© Reuters. FILE PHOTO: A general view is seen of the London skyline from Canary Wharf in London, Britain, October 19, 2016. REUTERS/Hannah McKay
By Huw Jones
LONDON (Reuters) – Britain said on Tuesday it will require its regulators to help the City of London remain a globally competitive financial centre after being largely cut off from the European Union due to Brexit.
The government outlined planned legislation marking the biggest changes to UK capital markets in years to exploit what it sees as “Brexit freedoms” to set financial rules which had hitherto been written in Brussels for decades.
Financial services minister John Glen has already said that the new growth and international competitiveness objective for the Bank of England and Financial Conduct Authority would be secondary to their top aim of keeping markets, consumers and companies safe and sound.
Restrictions on 3,200 investment firms will be eased to attract more stock and bond trading in London, while ensuring that high standards are maintained, the government said.

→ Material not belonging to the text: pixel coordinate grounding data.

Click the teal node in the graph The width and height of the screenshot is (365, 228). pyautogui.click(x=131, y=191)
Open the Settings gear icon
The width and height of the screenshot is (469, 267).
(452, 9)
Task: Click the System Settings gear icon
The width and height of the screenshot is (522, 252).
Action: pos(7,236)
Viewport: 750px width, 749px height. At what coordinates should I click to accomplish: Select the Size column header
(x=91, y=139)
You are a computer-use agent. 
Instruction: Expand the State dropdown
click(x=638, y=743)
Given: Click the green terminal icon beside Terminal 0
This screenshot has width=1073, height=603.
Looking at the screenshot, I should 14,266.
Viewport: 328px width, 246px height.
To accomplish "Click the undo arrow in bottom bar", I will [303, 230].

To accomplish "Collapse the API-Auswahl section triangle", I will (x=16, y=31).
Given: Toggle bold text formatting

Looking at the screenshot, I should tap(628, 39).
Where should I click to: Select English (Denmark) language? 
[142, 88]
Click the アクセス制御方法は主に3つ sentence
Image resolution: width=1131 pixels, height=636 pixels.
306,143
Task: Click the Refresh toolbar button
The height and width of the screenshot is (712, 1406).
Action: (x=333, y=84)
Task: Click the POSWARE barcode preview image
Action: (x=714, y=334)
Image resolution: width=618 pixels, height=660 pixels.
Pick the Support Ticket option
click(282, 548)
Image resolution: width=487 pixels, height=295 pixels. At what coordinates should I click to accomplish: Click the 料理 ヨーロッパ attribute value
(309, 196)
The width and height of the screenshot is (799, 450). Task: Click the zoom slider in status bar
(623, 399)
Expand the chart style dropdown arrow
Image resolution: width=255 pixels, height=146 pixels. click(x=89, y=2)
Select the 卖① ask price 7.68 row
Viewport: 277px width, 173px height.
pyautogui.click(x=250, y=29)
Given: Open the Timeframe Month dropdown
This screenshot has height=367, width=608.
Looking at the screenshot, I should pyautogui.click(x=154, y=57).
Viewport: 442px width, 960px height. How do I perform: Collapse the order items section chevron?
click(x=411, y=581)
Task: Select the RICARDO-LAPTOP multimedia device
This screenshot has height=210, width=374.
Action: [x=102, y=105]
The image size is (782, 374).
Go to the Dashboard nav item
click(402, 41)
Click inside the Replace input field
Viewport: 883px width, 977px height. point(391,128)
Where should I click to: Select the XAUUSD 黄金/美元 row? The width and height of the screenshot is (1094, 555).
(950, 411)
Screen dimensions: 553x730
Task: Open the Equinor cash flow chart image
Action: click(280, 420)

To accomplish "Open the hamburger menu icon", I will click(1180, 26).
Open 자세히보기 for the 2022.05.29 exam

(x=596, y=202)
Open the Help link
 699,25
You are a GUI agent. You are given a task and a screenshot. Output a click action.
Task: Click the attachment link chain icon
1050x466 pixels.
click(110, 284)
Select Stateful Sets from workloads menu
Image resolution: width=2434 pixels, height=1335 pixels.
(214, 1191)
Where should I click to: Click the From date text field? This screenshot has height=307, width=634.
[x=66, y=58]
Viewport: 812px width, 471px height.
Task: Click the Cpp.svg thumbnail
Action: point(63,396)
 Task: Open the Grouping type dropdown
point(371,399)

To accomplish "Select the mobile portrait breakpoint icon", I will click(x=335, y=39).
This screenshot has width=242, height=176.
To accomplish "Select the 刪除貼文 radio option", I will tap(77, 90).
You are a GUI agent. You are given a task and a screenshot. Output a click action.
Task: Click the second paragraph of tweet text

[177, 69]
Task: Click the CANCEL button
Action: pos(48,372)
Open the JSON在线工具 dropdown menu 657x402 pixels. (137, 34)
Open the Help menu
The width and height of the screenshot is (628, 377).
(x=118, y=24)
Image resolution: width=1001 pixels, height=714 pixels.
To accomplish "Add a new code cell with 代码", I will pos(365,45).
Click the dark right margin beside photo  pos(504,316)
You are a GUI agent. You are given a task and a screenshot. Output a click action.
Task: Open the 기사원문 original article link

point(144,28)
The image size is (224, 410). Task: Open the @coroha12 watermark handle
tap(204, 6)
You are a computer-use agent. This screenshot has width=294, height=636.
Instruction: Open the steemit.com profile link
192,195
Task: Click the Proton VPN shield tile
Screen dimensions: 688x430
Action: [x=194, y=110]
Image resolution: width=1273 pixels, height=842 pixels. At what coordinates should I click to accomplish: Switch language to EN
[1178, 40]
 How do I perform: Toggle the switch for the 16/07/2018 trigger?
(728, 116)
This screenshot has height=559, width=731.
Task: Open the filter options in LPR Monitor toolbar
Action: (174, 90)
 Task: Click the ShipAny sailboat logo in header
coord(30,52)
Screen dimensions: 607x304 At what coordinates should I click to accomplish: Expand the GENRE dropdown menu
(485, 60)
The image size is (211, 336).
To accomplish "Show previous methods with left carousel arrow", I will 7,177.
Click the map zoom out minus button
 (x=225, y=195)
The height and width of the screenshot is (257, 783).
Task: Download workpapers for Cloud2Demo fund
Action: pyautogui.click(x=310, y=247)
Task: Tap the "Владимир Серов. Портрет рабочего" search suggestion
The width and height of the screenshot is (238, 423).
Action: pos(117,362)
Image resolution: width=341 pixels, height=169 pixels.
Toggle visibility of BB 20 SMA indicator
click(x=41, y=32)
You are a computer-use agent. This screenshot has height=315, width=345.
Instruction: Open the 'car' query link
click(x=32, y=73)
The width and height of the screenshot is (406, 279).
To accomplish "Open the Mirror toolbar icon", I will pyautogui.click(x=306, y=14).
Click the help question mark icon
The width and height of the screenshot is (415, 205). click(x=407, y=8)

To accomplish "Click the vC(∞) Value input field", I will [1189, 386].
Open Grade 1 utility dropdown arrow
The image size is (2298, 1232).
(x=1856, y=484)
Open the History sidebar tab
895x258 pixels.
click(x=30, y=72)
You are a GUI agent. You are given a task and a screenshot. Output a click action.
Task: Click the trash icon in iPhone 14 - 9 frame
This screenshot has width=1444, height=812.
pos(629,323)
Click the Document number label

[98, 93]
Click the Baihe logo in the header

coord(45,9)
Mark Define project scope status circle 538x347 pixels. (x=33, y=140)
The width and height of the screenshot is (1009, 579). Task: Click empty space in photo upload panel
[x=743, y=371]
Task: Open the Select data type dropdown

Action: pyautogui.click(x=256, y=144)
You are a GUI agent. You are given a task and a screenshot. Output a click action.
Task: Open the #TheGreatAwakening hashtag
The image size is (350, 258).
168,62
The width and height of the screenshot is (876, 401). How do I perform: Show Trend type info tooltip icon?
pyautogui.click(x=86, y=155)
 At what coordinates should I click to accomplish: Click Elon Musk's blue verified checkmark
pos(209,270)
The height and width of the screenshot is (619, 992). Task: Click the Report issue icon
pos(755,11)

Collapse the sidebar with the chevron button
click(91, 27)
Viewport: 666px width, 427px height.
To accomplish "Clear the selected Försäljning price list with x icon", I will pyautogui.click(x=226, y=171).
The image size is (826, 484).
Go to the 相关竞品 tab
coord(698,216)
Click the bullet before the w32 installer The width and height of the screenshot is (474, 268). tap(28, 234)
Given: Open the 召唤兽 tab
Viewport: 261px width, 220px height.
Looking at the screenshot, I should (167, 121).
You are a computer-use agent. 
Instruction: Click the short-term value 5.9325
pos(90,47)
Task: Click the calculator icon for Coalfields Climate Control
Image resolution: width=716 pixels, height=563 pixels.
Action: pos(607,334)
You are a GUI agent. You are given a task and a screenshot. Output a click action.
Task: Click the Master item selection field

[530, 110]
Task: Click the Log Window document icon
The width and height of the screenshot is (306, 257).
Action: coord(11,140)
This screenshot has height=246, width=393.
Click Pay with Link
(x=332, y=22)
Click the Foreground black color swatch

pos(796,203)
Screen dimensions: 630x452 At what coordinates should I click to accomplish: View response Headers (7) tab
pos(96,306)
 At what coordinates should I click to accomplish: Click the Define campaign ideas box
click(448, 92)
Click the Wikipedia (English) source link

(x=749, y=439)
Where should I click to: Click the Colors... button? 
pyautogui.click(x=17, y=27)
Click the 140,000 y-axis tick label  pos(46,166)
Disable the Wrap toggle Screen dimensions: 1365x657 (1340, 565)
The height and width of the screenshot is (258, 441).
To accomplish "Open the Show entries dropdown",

The draft law will also harness “opportunities of innovative technologies in financial services, including supporting the safe adoption of cryptocurrencies and resilient outsourcing to technology providers.”
A core aim is to make regulation nimbler by moving chunks of detailed rulemaking from lawmakers to the regulators, who would be under close scrutiny of parliament.
It avoids time-consuming legislation each time the rulebook needed updating to reflect changes in markets.
The bill will also safeguard cash as a means of payment after being overtaken by ‘contactless’ cards and other forms of electronic payments.
Around 5.4 million adults rely on cash to a very great or great extent in their daily lives, and lawmakers are concerned with the rate of bank branch and cash machine closures, particularly in rural and less well-off parts of the country.